[Exercise]
Print the lines of the data, starting with the first, up to and including the line where "Advisory services [menuitem] (408, 2313)" appears.

[Listed entries]

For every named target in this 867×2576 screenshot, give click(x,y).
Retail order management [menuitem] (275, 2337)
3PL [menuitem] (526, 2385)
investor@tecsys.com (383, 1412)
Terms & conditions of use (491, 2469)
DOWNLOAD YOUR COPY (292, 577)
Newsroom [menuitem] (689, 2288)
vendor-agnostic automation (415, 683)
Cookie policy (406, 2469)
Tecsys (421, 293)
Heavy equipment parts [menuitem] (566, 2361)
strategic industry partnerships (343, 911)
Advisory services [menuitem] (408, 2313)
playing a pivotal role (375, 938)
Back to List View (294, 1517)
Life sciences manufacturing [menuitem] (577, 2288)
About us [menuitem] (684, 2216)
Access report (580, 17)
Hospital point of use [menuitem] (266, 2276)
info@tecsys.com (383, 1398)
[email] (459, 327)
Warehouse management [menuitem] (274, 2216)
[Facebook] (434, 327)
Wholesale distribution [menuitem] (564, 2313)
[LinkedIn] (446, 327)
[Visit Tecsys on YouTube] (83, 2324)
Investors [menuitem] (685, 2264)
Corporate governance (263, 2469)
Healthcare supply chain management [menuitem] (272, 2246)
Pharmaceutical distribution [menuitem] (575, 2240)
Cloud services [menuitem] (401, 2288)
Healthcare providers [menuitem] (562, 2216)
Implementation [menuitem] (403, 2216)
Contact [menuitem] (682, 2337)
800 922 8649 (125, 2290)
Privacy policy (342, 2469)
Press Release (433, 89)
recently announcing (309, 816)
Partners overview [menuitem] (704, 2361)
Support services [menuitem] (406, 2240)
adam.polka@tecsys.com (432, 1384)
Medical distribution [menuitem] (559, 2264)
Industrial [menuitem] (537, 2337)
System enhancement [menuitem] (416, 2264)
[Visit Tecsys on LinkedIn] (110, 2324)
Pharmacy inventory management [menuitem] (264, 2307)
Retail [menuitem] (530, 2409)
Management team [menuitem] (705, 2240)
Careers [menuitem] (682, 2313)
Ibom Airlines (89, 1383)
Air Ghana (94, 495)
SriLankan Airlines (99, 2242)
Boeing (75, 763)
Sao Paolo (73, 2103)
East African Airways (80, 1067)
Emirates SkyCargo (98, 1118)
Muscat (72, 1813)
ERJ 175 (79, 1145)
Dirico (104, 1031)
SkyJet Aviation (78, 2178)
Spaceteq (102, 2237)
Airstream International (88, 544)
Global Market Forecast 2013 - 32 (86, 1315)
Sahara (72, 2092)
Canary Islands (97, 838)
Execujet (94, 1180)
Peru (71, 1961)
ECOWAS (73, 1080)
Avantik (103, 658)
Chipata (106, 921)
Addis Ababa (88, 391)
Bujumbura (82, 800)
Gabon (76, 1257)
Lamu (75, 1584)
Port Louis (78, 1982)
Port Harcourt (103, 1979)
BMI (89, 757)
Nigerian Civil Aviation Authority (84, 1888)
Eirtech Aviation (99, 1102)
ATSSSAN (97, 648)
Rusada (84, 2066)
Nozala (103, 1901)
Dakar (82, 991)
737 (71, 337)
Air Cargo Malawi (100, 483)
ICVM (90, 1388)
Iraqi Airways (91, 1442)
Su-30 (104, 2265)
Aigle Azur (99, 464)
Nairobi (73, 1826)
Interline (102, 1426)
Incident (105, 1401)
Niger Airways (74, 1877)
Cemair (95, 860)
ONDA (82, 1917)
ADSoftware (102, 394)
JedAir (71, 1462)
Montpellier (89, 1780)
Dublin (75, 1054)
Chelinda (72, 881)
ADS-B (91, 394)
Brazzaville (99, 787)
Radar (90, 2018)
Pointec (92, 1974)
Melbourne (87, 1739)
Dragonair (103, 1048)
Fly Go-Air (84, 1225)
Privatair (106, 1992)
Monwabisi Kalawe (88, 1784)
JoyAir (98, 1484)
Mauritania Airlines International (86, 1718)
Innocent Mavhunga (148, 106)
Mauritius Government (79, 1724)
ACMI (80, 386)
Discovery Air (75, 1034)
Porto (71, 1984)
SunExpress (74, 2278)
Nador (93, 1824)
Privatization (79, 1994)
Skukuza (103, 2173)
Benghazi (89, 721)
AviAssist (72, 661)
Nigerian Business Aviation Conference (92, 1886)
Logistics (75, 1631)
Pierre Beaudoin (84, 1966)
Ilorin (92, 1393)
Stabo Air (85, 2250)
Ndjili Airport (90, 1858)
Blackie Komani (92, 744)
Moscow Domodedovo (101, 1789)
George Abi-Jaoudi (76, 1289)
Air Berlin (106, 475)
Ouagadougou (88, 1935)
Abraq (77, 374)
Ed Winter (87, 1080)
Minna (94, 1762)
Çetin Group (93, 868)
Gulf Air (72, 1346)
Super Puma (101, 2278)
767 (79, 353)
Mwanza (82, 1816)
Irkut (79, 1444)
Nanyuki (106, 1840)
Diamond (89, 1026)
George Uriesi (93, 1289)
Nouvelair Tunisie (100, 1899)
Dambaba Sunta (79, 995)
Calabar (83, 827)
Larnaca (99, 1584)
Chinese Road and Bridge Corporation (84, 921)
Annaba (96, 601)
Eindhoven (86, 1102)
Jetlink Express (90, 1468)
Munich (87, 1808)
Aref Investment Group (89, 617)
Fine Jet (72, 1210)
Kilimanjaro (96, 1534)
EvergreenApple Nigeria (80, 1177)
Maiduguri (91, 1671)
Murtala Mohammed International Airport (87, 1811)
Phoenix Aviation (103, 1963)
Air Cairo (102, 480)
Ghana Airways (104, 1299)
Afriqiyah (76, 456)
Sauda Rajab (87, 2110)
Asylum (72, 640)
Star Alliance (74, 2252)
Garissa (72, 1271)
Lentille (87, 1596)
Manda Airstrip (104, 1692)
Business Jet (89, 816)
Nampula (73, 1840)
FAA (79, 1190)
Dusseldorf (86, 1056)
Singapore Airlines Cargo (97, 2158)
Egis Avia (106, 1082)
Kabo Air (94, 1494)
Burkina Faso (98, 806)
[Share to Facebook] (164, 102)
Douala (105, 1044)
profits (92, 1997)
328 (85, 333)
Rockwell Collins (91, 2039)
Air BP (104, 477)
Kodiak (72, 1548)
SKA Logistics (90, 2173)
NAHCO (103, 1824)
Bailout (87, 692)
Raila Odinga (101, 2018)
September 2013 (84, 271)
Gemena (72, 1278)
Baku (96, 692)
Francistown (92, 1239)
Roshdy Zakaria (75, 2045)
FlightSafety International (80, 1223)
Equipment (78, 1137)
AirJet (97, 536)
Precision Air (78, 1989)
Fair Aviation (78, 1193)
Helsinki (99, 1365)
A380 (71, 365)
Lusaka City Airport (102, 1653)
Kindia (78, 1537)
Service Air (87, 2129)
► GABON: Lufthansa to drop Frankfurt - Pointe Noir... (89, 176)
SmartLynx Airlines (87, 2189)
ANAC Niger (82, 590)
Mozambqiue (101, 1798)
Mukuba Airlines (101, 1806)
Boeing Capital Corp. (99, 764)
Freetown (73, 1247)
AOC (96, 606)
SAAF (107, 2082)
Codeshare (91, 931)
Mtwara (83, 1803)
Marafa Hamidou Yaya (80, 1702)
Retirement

[Response]
For every named target in this 867×2576 screenshot, give click(x,y).
Retail order management [menuitem] (275, 2337)
3PL [menuitem] (526, 2385)
investor@tecsys.com (383, 1412)
Terms & conditions of use (491, 2469)
DOWNLOAD YOUR COPY (292, 577)
Newsroom [menuitem] (689, 2288)
vendor-agnostic automation (415, 683)
Cookie policy (406, 2469)
Tecsys (421, 293)
Heavy equipment parts [menuitem] (566, 2361)
strategic industry partnerships (343, 911)
Advisory services [menuitem] (408, 2313)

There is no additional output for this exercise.